RCU lockup issues when CONFIG_SOFTLOCKUP_DETECTOR=n - any one else seeing this?

Thu Aug 17 23:55:51 AEST 2017

"Paul E. McKenney" <paulmck at linux.vnet.ibm.com> writes:

> On Wed, Aug 16, 2017 at 05:56:17AM -0700, Paul E. McKenney wrote:
>> On Wed, Aug 16, 2017 at 10:43:52PM +1000, Michael Ellerman wrote:
>> > "Paul E. McKenney" <paulmck at linux.vnet.ibm.com> writes:
>> > ...
>> > >
>> > > commit 33103e7b1f89ef432dfe3337d2a6932cdf5c1312
>> > > Author: Paul E. McKenney <paulmck at linux.vnet.ibm.com>
>> > > Date:   Mon Aug 14 08:54:39 2017 -0700
>> > >
>> > >     EXP: Trace tick return from tick_nohz_stop_sched_tick
>> > >     
>> > >     Signed-off-by: Paul E. McKenney <paulmck at linux.vnet.ibm.com>
>> > >
>> > > diff --git a/kernel/time/tick-sched.c b/kernel/time/tick-sched.c
>> > > index c7a899c5ce64..7358a5073dfb 100644
>> > > --- a/kernel/time/tick-sched.c
>> > > +++ b/kernel/time/tick-sched.c
>> > > @@ -817,6 +817,7 @@ static ktime_t tick_nohz_stop_sched_tick(struct tick_sched *ts,
>> > >  	 * (not only the tick).
>> > >  	 */
>> > >  	ts->sleep_length = ktime_sub(dev->next_event, now);
>> > > +	trace_printk("tick_nohz_stop_sched_tick: %lld\n", (tick - ktime_get()) / 1000);
>> > >  	return tick;
>> > >  }
>> > 
>> > Should I be seeing negative values? A small sample:
>> 
>> Maybe due to hypervisor preemption delays, but I confess that I am
>> surprised to see them this large.  1,602,250,019 microseconds is something
>> like a half hour, which could result in stall warnings all by itself.
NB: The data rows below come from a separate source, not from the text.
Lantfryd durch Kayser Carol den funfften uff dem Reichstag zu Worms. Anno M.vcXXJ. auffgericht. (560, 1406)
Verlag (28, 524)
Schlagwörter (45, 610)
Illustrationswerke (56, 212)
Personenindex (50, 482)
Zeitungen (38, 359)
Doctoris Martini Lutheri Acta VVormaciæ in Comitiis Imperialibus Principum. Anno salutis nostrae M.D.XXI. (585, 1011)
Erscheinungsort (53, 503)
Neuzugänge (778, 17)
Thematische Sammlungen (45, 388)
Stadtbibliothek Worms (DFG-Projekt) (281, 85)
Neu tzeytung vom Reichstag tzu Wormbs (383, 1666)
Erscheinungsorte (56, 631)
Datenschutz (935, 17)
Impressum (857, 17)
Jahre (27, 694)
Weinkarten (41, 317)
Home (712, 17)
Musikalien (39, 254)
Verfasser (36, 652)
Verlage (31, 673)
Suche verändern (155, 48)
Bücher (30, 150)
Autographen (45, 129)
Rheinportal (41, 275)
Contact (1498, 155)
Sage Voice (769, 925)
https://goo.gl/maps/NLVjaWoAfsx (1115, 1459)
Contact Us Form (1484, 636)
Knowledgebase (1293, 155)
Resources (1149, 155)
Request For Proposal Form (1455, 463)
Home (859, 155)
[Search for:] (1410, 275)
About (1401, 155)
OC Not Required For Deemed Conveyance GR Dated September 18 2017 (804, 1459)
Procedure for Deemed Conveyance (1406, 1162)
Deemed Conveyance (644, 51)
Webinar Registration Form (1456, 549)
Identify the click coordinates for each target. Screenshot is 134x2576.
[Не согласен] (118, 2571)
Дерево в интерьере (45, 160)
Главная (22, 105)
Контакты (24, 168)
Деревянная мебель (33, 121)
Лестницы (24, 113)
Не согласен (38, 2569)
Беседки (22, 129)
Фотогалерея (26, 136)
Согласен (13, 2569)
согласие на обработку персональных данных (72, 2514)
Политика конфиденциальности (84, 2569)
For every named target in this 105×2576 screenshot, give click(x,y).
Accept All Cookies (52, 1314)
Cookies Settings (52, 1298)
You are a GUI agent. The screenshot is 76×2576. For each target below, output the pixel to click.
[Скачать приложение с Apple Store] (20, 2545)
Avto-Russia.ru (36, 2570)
Hmm. This is a bare metal machine. So no hypervisor.

>> I will take a look!
>
> And from your ps output, PID 9 is rcu_sched, which is the RCU grace-period
> kthread that stalled.  This kthread was starved, based on this from your
> dmesg:
>
> [ 1602.067008] rcu_sched kthread starved for 2603 jiffies! g7275 c7274 f0x0 RCU_GP_WAIT_FQS(3) ->state=0x1
>
> The RCU_GP_WAIT_FQS says that this kthread is periodically scanning for
> idle-CPU and offline-CPU quiescent states, which means that its waits
> will be accompanied by short timeouts.  The "starved for 2603 jiffies"
> says that it has not run for one good long time.  The ->state is its
> task_struct ->state field.
>
> The immediately preceding dmesg line is as follows:
>
> [ 1602.063851]  (detected by 53, t=2603 jiffies, g=7275, c=7274, q=608)
>
> In other words, the rcu_sched grace-period kthread has been starved
> for the entire duration of the current grace period, as shown by the
> t=2603.
>
> Lets turn now to the trace output, looking for the last bit of the
> rcu_sched task's activity:
>
>        rcu_sched-9     [054] d...  1576.030096: timer_start: timer=c0000007fae1bc20 function=process_timeout expires=4295094922 [timeout=1] cpu=54 idx=0 flags=
>     ksoftirqd/53-276   [053] ..s.  1576.030097: rcu_invoke_callback: rcu_sched rhp=c000000fcf8c4eb0 func=__d_free
>        rcu_sched-9     [054] d...  1576.030097: rcu_utilization: Start context switch
>     ksoftirqd/53-276   [053] ..s.  1576.030098: rcu_invoke_callback: rcu_sched rhp=c000000fcff74ee0 func=proc_i_callback
>        rcu_sched-9     [054] d...  1576.030098: rcu_grace_period: rcu_sched 7275 cpuqs
>        rcu_sched-9     [054] d...  1576.030099: rcu_utilization: End context switch
>
> So this task set up a timer ("timer_start:") for one jiffy ("[timeout=1]",
> but what is with "expires=4295094922"?)

That's a good one.

I have HZ=100, and therefore:

INITIAL_JIFFIES = (1 << 32) - (300 * 100) = 4294937296

So the expires value of 4295094922 is:

4295094922 - 4294937296 = 157626

Jiffies since boot.

Or 1576,260,000,000 ns == 1576.26 s.

> Of course, the timer will have expired in the context of some other task,
> but a search for "c0000007fae1bc20" (see the "timer=" in the first trace
> line above) shows nothing (to be painfully accurate, the search wraps back
> to earlier uses of this timer by rcu_sched).  So the timer never did fire.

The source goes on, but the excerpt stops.